When the bell is rung, men come running to spend the day and night at the community center cooking and preparing these chicken satays. The last man to arrive is given the unfortunate task of chopping up to 25kg(55pds) of chilies. Our chef taught us a useful tip which is to oil ones fingers before handling the chilies so that the heat does not remain on them! It works brilliantly well!

Do not be frightened by the list of ingredients because in fact most of them are spices that you would have in your spice drawer. The galangal and lesser galangal could be more of a challenge but these are flavorful roots that belong to the ginger family. Though the galangal has more of a peppery and citrus flavor to its ginger cousin, it can be substituted with the same amount of ginger and a dash or two of lime. Not quite the same but close enough.

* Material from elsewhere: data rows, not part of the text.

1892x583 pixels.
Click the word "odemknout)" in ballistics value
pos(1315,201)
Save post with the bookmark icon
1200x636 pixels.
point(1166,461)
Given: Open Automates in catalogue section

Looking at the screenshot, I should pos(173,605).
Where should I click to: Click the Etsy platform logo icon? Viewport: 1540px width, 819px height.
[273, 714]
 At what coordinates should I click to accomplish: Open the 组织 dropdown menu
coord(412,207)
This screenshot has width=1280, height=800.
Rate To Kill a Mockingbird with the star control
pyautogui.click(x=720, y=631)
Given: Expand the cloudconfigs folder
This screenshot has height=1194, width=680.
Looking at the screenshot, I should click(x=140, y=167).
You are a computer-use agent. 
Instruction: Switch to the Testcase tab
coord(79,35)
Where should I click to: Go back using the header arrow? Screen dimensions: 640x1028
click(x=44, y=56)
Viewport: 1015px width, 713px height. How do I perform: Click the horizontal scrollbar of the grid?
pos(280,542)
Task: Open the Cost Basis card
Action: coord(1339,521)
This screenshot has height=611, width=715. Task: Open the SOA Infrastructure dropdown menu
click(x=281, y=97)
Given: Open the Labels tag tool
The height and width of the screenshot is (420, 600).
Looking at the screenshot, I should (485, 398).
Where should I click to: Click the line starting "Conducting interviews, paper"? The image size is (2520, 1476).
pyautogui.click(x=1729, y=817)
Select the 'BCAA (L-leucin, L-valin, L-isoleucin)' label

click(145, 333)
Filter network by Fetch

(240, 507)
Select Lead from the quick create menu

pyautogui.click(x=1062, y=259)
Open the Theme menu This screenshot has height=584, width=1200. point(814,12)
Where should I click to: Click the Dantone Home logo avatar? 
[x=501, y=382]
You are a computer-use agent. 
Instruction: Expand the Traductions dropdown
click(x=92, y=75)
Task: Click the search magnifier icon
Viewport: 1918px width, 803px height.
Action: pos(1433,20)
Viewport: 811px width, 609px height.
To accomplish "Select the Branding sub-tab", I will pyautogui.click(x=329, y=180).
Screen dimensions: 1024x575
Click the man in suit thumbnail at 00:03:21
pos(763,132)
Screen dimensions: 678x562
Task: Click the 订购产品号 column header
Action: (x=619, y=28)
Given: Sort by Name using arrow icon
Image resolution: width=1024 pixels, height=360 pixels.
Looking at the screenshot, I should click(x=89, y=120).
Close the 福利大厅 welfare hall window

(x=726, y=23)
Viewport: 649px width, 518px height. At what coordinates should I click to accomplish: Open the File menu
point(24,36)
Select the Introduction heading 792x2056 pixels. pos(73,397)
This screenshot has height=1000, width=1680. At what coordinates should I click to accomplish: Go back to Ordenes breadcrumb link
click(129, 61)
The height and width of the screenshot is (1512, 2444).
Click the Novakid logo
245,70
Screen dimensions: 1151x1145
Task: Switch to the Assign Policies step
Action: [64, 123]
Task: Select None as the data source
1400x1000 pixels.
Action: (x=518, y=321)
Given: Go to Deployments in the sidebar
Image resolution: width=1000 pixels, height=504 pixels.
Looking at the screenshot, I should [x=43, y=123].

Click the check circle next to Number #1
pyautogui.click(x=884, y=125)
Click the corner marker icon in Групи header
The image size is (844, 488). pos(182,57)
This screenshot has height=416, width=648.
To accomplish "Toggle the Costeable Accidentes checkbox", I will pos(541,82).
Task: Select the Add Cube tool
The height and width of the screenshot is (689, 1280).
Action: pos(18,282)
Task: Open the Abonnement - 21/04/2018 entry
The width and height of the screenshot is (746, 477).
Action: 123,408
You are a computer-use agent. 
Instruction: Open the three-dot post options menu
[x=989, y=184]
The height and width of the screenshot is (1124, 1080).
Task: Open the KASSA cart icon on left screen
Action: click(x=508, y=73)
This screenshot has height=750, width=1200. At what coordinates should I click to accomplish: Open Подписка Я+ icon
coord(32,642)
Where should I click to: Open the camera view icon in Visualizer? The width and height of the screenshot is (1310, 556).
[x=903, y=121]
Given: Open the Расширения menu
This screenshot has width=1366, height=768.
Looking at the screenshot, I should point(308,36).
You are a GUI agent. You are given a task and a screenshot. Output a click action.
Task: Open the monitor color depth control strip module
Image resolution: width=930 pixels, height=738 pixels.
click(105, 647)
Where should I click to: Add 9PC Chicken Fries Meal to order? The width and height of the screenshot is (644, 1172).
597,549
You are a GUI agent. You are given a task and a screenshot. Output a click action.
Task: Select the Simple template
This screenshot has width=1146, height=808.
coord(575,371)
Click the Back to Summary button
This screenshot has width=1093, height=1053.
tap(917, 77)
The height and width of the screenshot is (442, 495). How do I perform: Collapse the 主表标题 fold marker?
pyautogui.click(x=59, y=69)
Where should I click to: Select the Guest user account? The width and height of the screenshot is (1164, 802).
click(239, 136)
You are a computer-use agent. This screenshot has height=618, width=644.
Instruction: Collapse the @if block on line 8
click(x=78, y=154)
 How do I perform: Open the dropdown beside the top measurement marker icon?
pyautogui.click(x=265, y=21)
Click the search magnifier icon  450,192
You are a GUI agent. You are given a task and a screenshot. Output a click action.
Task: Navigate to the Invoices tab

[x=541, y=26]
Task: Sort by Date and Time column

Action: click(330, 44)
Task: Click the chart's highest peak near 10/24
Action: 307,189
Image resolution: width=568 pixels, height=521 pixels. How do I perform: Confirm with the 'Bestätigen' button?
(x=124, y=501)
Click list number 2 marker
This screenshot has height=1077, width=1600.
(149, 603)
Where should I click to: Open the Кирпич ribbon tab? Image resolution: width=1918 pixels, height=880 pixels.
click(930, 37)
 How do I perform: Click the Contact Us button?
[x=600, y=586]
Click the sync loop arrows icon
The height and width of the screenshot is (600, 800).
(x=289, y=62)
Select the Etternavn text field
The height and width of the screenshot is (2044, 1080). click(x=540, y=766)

[b]Balinese Chicken Satay [/b]
Author: Mary R and Four Seasons at Bali Jimbaran Bay
Prep time:
Cook time:
Total time:
Serves: 6-8
[i]These are wonderful to serve as finger food either at a cocktail party or as an appetizer.[/i]
  • 100gm(3.5oz) finely chopped shallots
  • 40gm (1.5oz) finely chopped garlic
  • 4 pcs thinly sliced small red chili
  • 20gm (4tsp) finely chopped ginger
  • 20gm (4tsp) finely chopped galangal
  • 10gm (2tsp) finely chopped lesser galangal
  • 2tsp turmeric
  • 1tsp black pepper
  • 1/4tsp ground cloves
  • 1tsp ground nutmeg
  • 1tsp ground coriander
  • 1tsp ground white sesame seeds
  • 4tbsp cooking oil
  • 1kg (2.2lb) ground chicken
  • 36pcs satay skewers(soaked wood or lemongrass)
  • 2pcs fresh lime leaves finely shredded
  • 50gm (2oz) grated coconut, unsweetened
  1. Heat up oil and sauté all spices except lime leaves and coconut.
  2. Add chili at the end and add a little bit of water to help in the cooking process
  3. Allow all the water to evaporate, while never stopping to stir.
  4. Remove from heat and with the back of a spoon squeeze out all of the oil to be saved for another time.
  5. Take the spice mixture and create a paste either in a blender or with a mortar and pestle.
  6. Mix the spice paste with the minced chicken.
  7. Add the lime leaves and coconut
  8. Season with salt and pepper
  9. To make the skewers, create balls with the chicken mixture and put on the end of the skewer
  10. With 2 fingers, squeeze around the ball, drawing the mince down around the skewer
  11. The satays are now ready for cooking on a grill or in a grill pan.
  12. Leave to cook well on one side before turning to cook the other side.
  13. Serve with sambal or peanut sauce


Spice mixture once it has been cooked


The mashing of the spices before adding the chicken mince, lime leaves and grated coconut


Chicken and spices before being mixed together


Divided spiced mince before being put on lemongrass skewers


Satays ready to be cooked


Grilling the satays

Bon Appetit or better yet, Mari kita makan.